In this case the alternate server is configured as part of the server configuration using the command

db2 update alternate server for database DATABASE_NAME using hostname HOSTNAME2 port PORT2

So the failover details are already configured as part of the server configuration.

Hence in this case the application used full connection string for making the first connection and during the sleep the member role was switched.

Trace shows the failover happened during the role switch.

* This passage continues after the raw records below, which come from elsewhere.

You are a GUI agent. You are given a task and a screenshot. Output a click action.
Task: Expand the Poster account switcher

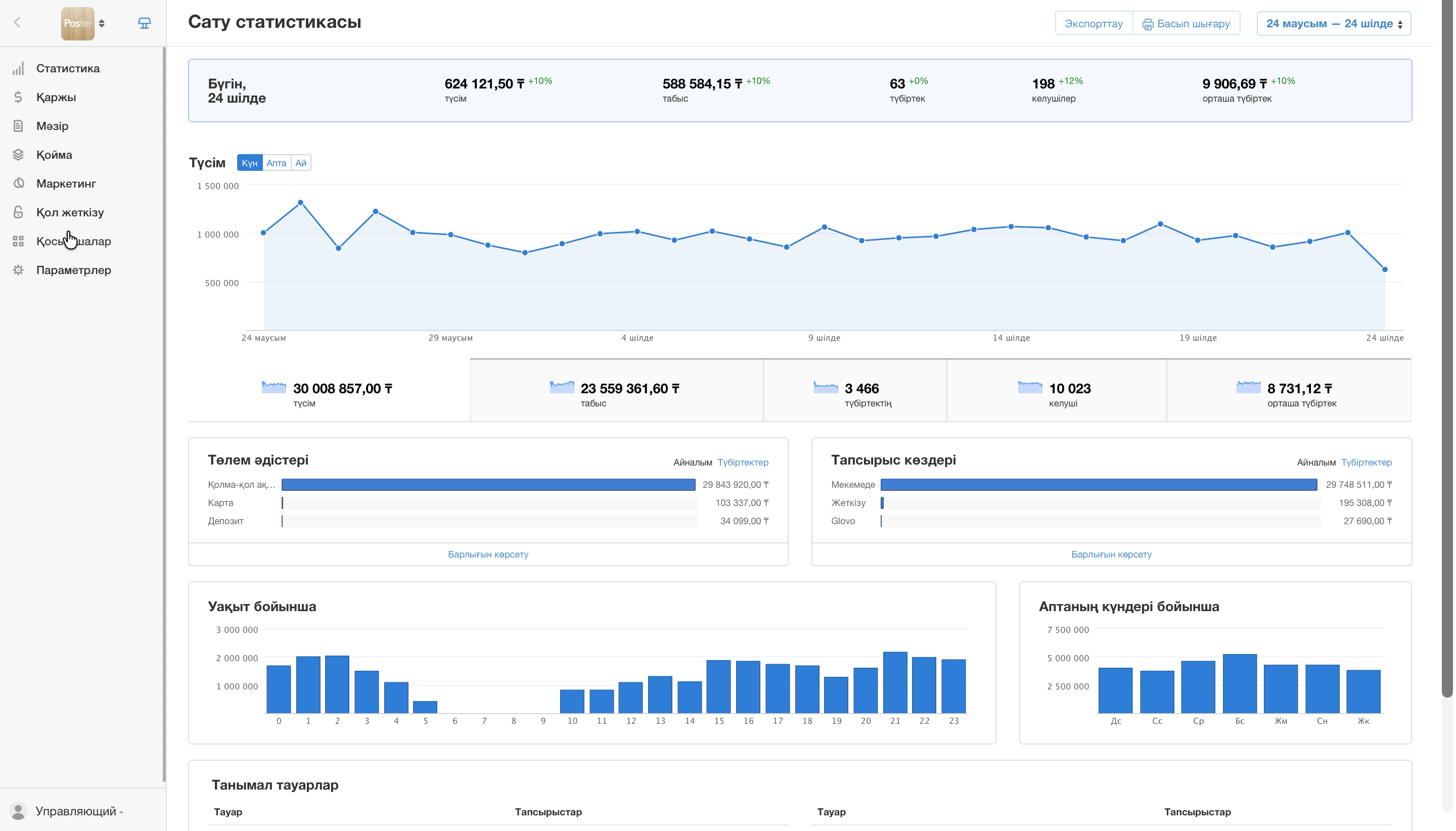coord(84,23)
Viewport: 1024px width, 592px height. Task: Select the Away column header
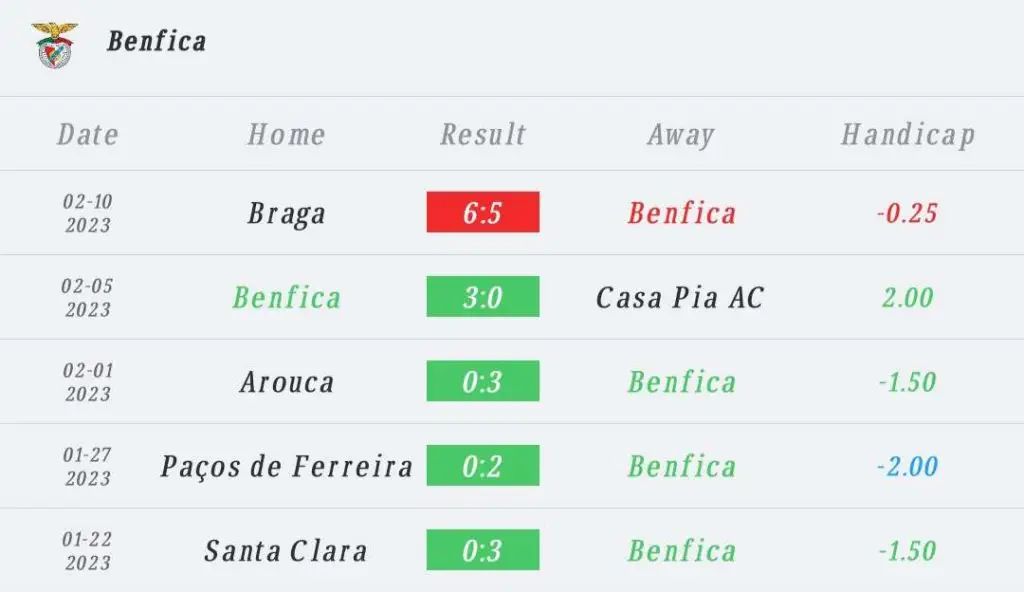(x=681, y=135)
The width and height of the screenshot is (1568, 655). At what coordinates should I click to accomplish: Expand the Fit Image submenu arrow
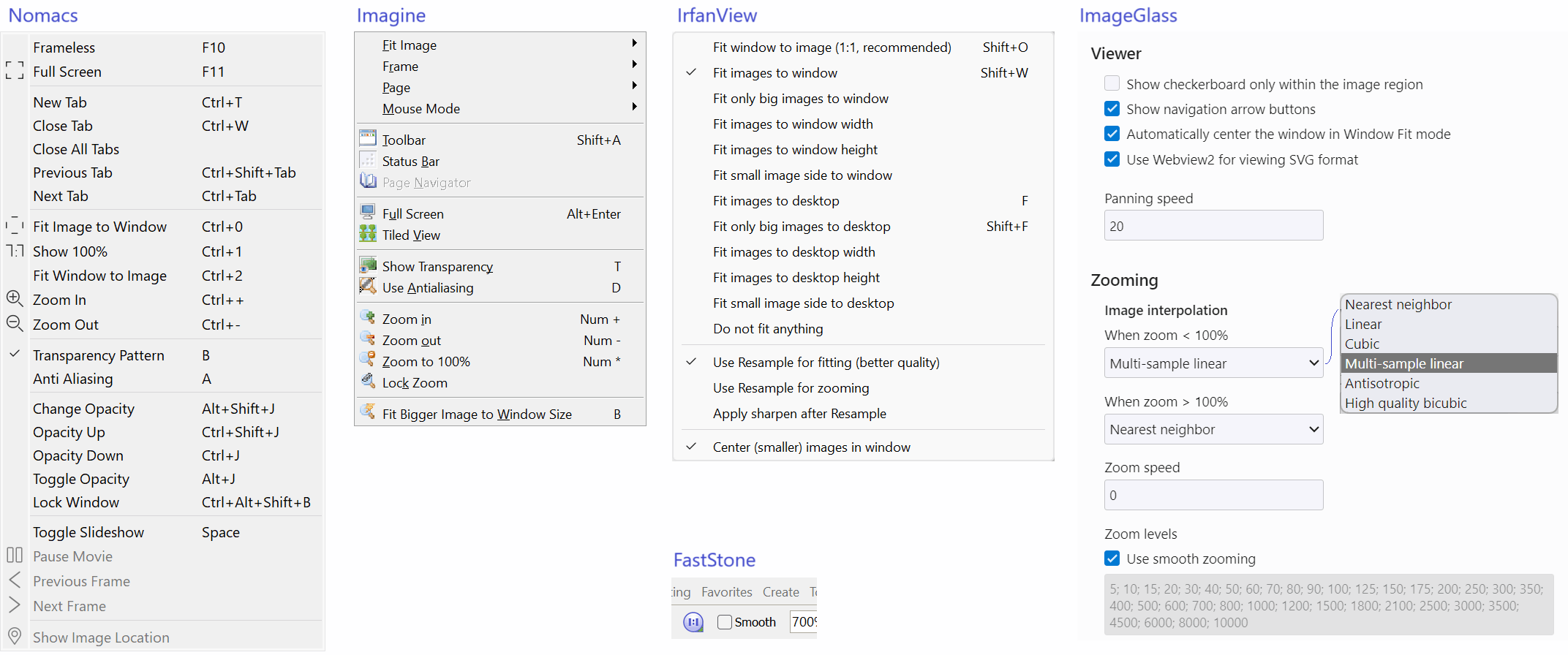(x=634, y=44)
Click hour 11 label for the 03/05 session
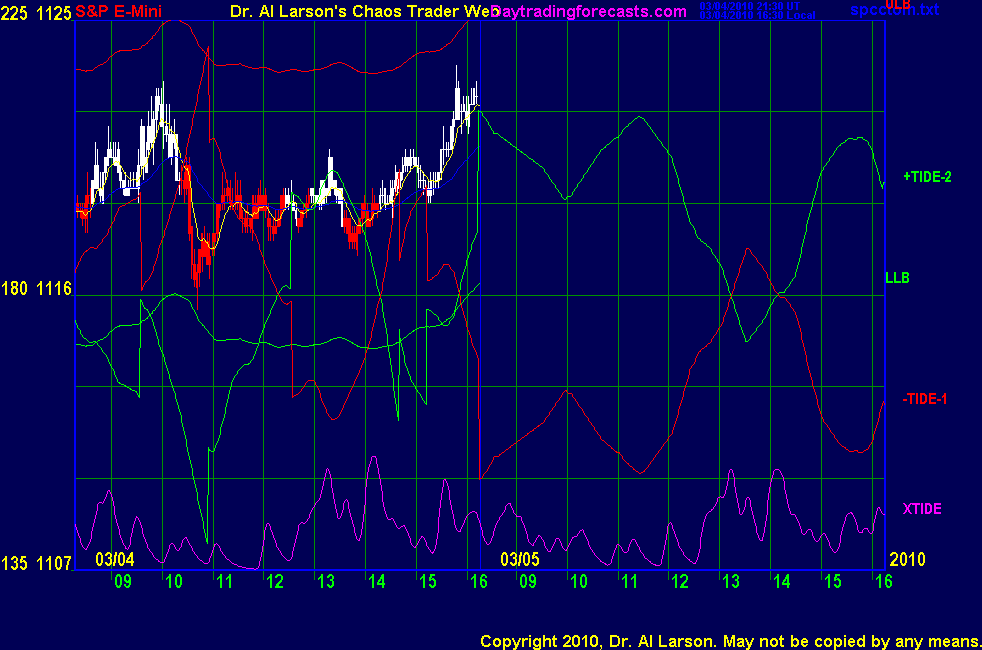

SQLExecDirectW( hStmt=1:3, pszSqlStr="insert into hadr_test values (4)", cbSqlStr=-3 )
    ---> Time elapsed - +0.000000E+000 seconds
( StmtOut="insert into hadr_test values (4)" )
( Package="SYSSH200          ", Section=65 )
( ROLLBACK REPLY RECEIEVED=1 )
( ROLLBACK REPLY RECEIEVED=1 )
( Unretrieved error message="[IBM][CLI Driver][DB2/NT64] SQL30108N  A connection failed in an automatic client reroute environment. The transaction was rolled back. Host name or IP address: "HOSTNAME". Service name or port number: "PORT". Reason code: "1". Connection failure code: "2". Underlying error: "*".  SQLSTATE=08506
" )
( Unretrieved error message="[IBM][CLI Driver][DB2/NT64] SQL30108N  A connection failed in an automatic client reroute environment. The transaction was rolled back. Host name or IP address: "HOSTNAME". Service name or port number: "PORT". Reason code: "1". Connection failure code: "2". Underlying error: "*".  SQLSTATE=08506
" )
( StmtOut="insert into hadr_test values (4)" )
( Package="SYSSH200          ", Section=65 )
( COMMIT REPLY RECEIVED=1 )

SQLExecDirectW( )
    <--- SQL_SUCCESS   Time elapsed - +0.000000E+000 seconds

OUTPUT

 python3 hadr1.py
IBM_DB_VERSION : 3.0.4
=> Creating Connection
=> Creating Tables
=> RUNNING : Create TABLE HADR_TEST (c1 int)
<ibm_db.IBM_DBStatement object at 0x7f7bd88b73b0>
=> RUNNING : insert into hadr_test values (1)
=> RUNNING : insert into hadr_test values (2)
=> RUNNING : insert into hadr_test values (3)
=> RUNNING : insert into hadr_test values (4)
=> RUNNING : insert into hadr_test values (5)
=> RUNNING : insert into hadr_test values (6)
=> Getting field type of the table
1
2
3
4
5
6

Please let me know if the above explanation is in par with your application handling as well.

Thanks

amukherjee28 commented 3 years ago

Is there any update on this case.

In case the explanation provided above work can this issue be closed?

amukherjee28 commented 2 years ago

Closing on the case as there is no further update on this. Explanation with example provided.